Prairies (//) are ecosystems considered part of the temperate grasslands, savannas, and shrublands biome by ecologists, based on similar temperate climates, moderate rainfall, and a composition of grasses, herbs, and shrubs, rather than trees, as the dominant vegetation type. Temperate grassland regions include the Pampas of Argentina, Brazil and Uruguay as well as the steppes of Eurasia. Lands typically referred to as "prairie" tend to be in North America. The term encompasses the area referred to as the Interior Lowlands of the United States, Canada and Mexico, which includes all of the Great Plains as well as the wetter, somewhat hillier land to the east. In the U.S., the area is constituted by most or all of the states of North Dakota, South Dakota, Nebraska, Kansas, and Oklahoma, and sizable parts of the states of Montana, Wyoming, Colorado, New Mexico, Texas, Missouri, Iowa, Illinois, Indiana, Wisconsin, and western and southern Minnesota. The Central Valley of California is also a prairie. The Canadian Prairies occupy vast areas of Manitoba, Saskatchewan, and Alberta.
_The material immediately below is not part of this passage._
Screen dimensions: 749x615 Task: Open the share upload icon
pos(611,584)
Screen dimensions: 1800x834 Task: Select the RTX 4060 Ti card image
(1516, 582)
Grasslands are areas where the vegetation is dominated by grasses (Poaceae), however sedge (Cyperaceae) and rush (Juncaceae) families can also be found. Grasslands occur naturally on all continents except Antarctica. In temperate latitudes, such as northwestern Europe and the Great Plains and California in North America, native grasslands are dominated by perennial bunch grass species, whereas in warmer climates annual species form a greater component of the vegetation.
Grasslands are found in most ecoregions of the Earth. For example there are five terrestrial ecoregion classifications (subdivisions) of the temperate grasslands, savannas, and shrublands biome ('ecosystem'), which is one of eight terrestrial ecozones of the Earth's surface.